** EXERCISE DESCRIPTION **
Output the full listing below exactly.

** EXTRACTED INFORMATION **
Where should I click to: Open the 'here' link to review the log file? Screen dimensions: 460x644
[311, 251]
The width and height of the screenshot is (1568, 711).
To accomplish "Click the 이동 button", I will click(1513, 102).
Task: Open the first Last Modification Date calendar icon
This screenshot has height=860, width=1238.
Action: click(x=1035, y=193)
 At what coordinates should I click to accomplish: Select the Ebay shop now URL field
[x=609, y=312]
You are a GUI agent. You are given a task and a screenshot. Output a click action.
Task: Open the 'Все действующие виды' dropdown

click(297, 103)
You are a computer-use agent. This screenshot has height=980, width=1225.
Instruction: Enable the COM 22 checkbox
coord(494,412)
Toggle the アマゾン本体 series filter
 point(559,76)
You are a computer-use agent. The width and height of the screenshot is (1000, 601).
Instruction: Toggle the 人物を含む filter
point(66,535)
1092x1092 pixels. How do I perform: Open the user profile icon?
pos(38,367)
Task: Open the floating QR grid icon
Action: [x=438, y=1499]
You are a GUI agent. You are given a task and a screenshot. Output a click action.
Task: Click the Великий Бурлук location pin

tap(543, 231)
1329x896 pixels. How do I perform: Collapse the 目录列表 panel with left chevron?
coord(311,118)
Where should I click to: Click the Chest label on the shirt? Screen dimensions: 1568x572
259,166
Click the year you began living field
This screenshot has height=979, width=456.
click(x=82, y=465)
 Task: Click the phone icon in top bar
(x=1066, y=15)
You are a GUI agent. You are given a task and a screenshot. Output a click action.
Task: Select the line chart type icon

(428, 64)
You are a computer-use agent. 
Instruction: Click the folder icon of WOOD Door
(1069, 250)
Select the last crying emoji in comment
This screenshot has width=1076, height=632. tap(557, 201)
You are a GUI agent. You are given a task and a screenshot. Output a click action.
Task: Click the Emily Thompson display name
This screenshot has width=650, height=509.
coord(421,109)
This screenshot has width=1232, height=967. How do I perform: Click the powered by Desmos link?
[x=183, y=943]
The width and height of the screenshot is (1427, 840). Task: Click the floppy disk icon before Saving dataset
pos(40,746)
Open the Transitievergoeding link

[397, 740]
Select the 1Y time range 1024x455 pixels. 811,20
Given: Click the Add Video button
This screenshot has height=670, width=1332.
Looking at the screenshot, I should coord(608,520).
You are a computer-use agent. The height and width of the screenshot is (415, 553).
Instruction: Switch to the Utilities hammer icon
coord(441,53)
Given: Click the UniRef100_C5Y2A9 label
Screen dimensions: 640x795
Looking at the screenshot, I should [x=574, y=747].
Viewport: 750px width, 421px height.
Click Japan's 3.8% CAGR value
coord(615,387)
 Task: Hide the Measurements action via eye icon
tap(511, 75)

** SOLUTION FOR THIS EXERCISE **
Where should I click to: Open the 'here' link to review the log file? Screen dimensions: 460x644
[311, 251]
The width and height of the screenshot is (1568, 711).
To accomplish "Click the 이동 button", I will click(1513, 102).
Task: Open the first Last Modification Date calendar icon
This screenshot has height=860, width=1238.
Action: click(x=1035, y=193)
 At what coordinates should I click to accomplish: Select the Ebay shop now URL field
[x=609, y=312]
You are a GUI agent. You are given a task and a screenshot. Output a click action.
Task: Open the 'Все действующие виды' dropdown

click(297, 103)
You are a computer-use agent. This screenshot has height=980, width=1225.
Instruction: Enable the COM 22 checkbox
coord(494,412)
Toggle the アマゾン本体 series filter
 point(559,76)
You are a computer-use agent. The width and height of the screenshot is (1000, 601).
Instruction: Toggle the 人物を含む filter
point(66,535)
1092x1092 pixels. How do I perform: Open the user profile icon?
pos(38,367)
Task: Open the floating QR grid icon
Action: [x=438, y=1499]
You are a GUI agent. You are given a task and a screenshot. Output a click action.
Task: Click the Великий Бурлук location pin

tap(543, 231)
1329x896 pixels. How do I perform: Collapse the 目录列表 panel with left chevron?
coord(311,118)
Where should I click to: Click the Chest label on the shirt? Screen dimensions: 1568x572
259,166
Click the year you began living field
This screenshot has height=979, width=456.
click(x=82, y=465)
 Task: Click the phone icon in top bar
(x=1066, y=15)
You are a GUI agent. You are given a task and a screenshot. Output a click action.
Task: Select the line chart type icon

(428, 64)
You are a computer-use agent. 
Instruction: Click the folder icon of WOOD Door
(1069, 250)
Select the last crying emoji in comment
This screenshot has width=1076, height=632. tap(557, 201)
You are a GUI agent. You are given a task and a screenshot. Output a click action.
Task: Click the Emily Thompson display name
This screenshot has width=650, height=509.
coord(421,109)
This screenshot has width=1232, height=967. How do I perform: Click the powered by Desmos link?
[x=183, y=943]
The width and height of the screenshot is (1427, 840). Task: Click the floppy disk icon before Saving dataset
pos(40,746)
Open the Transitievergoeding link

[397, 740]
Select the 1Y time range 1024x455 pixels. 811,20
Given: Click the Add Video button
This screenshot has height=670, width=1332.
Looking at the screenshot, I should coord(608,520).
You are a computer-use agent. The height and width of the screenshot is (415, 553).
Instruction: Switch to the Utilities hammer icon
coord(441,53)
Given: Click the UniRef100_C5Y2A9 label
Screen dimensions: 640x795
Looking at the screenshot, I should [x=574, y=747].
Viewport: 750px width, 421px height.
Click Japan's 3.8% CAGR value
coord(615,387)
 Task: Hide the Measurements action via eye icon
tap(511, 75)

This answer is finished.